12 октября 1990 года Пьер Зеель свидетельствовал еще и в передаче «Марш века» Жана-Мари Кавада вместе с монсеньером Гайо, Жаном Буассоном, Роже Стефаном, Женевьевой Пастр, Домиником Фернандесом и Михаэлем Поллаком. Осенью 1990-го Пьер Зеель был приглашен на коллоквиум о депортации в Маконе, где получил возможность выступить перед многими бывшими узниками и бойцами Сопротивления, среди которых были супруги Обрак, писательница Сабина Зейтун, автор книги «Ces enfants qu'il fallait sauver» (Albin Michel, 1989). На коллоквиуме «Сопротивление и память» в Лионе, во время открытия Музея сопротивления и депортации, Пьер Зеель с помощью Ивана Леваи получил возможность напомнить о забытой депортации геев и написал в книге отзывов музея: «Депортированным гомосексуалам. А еще — Шарлю и Роже Вандем, моим юным кузенам, расстрелянным нацистами в Лионе».

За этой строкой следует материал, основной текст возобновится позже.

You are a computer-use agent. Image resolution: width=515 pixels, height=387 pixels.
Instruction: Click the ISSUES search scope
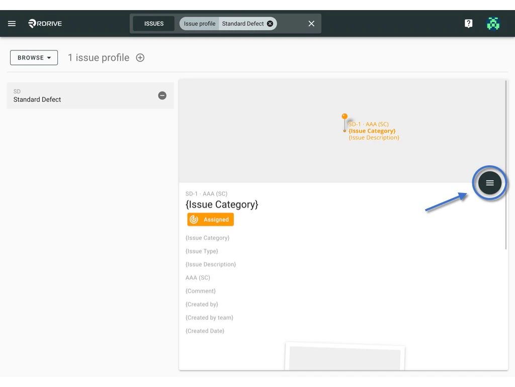[154, 23]
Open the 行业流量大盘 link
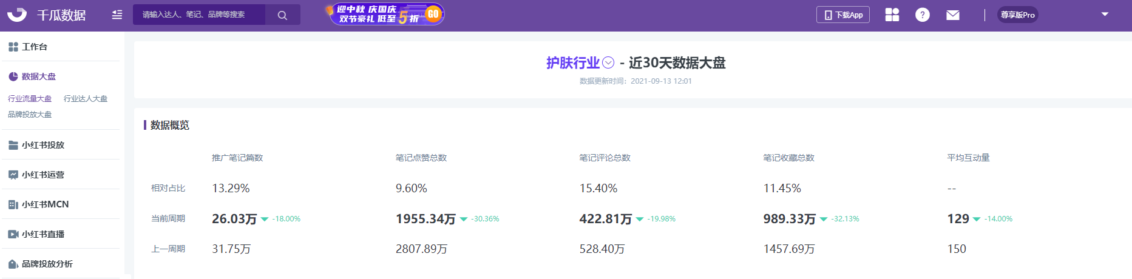 coord(30,98)
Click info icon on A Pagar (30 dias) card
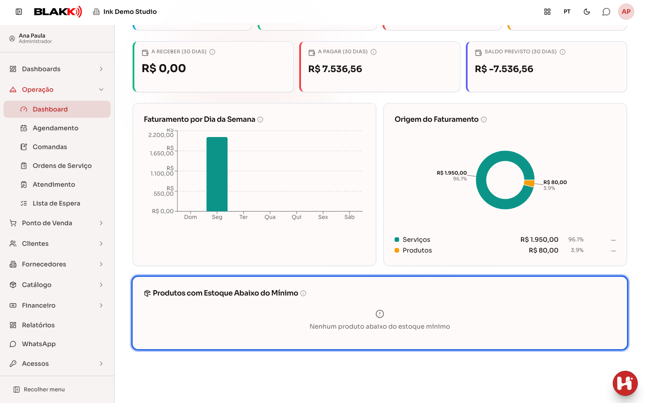This screenshot has height=403, width=645. click(x=374, y=52)
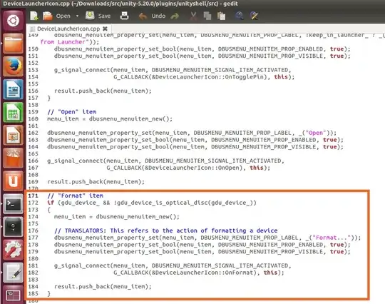Close the DeviceLauncherIcon.cpp tab
Image resolution: width=385 pixels, height=304 pixels.
coord(105,29)
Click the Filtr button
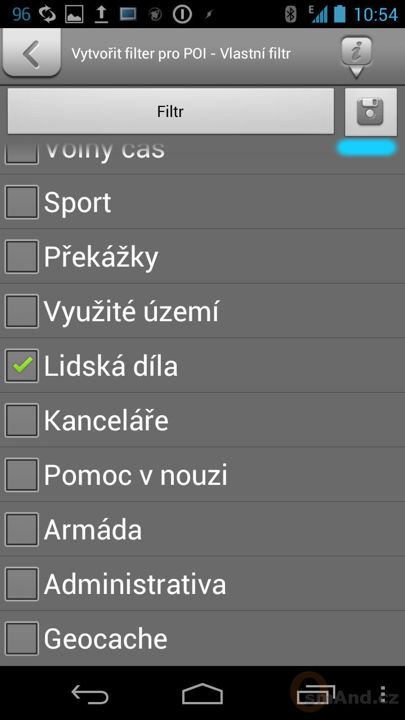This screenshot has width=405, height=720. tap(170, 111)
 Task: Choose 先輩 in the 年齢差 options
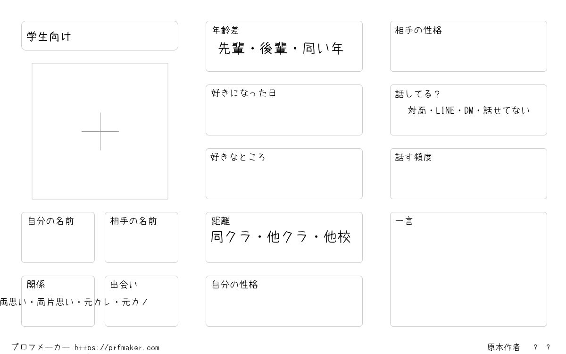232,49
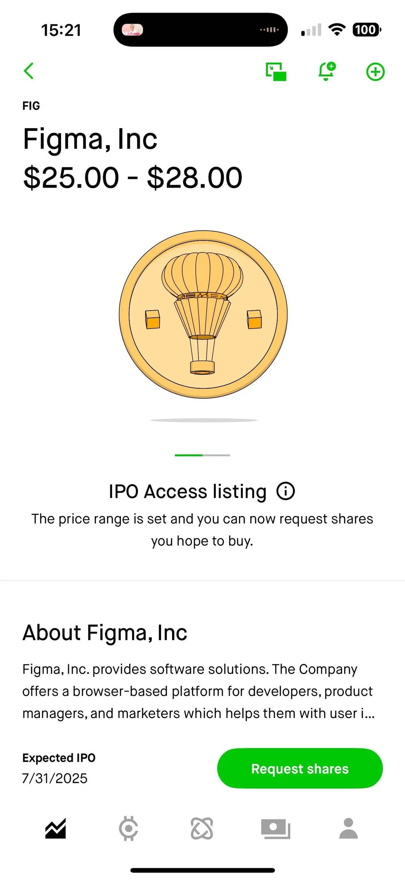Add a price alert with bell icon
This screenshot has height=880, width=405.
pyautogui.click(x=326, y=71)
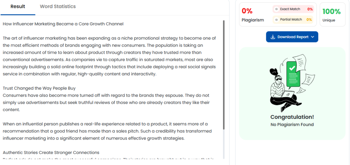Toggle the Exact Match eye icon
This screenshot has width=350, height=165.
point(276,9)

Пьер Зеель, рассказывающий об этом уже более десяти лет, получает множество писем, например триста писем ему было передано два дня спустя после посвященной ему передачи Даниэля Мерме «Так давно, что я как будто не был там» от 14 апреля 1993 года.

вернуться

65

Также Пьер Зеель во время поездки с членами ассоциации «Франция-СССР» в ноябре 1987 года сделал запись в книге почетных гостей Кремля: «Пьер Зеель, депортированный гомосексуалист, арестованный и подвергавшийся пыткам со стороны нацистов. Выражаю благодарность Советской армии и русскому народу». При этом нельзя забывать, что начиная с 1933 года, за несколько недель до Гитлера, Сталин репрессировал гомосексуалов за «буржуазное декадентство», издав указ, который лишь недавно, в 1993 году, был отменен по инициативе Бориса Ельцина.

вернуться

66

«Так и неизвестно точное число гомосексуалов, сгинувших в гитлеровских концлагерях. Мы точно знаем только статистику судов в Германии, но не было никакого учета массовых казней, прямых расправ, учиненных во всех европейских странах, и бессудных высылок гомосексуалов прямо в лагеря, в том числе в самой Германии. Более того, архивы этих лагерей часто уничтожались во время наступления союзных войск». (Guy Hocquenghem, p. 137.)

вернуться

67

Пьер Видаль-Наке: «Я считаю совершенно законным то, что гомосексуалы стараются напомнить о депортации, жертвами которой они стали. Одна из самых трудных задач для всех, кто выжил, — добиться, чтобы исторические данные об этом были объективными. [...] Правда и то, что в лагерях именно гомосексуалы были самой презираемой социальной группой». Андре Глуксманн: «[...] Если ненависть между различными категориями заключенных еще существует в наши дни, она является наследием тех тоталитарных порядков, которые были в концлагерях». (Gai Pied, 11 mai 1985.)

вернуться

68

«Как почетный президент Национального союза депортированных я с готовностью уточняю, что эта решетка была установлена по нашему ходатайству», — писал преподобный отец Рике в «Le Figaro» 14 марта 1976 года.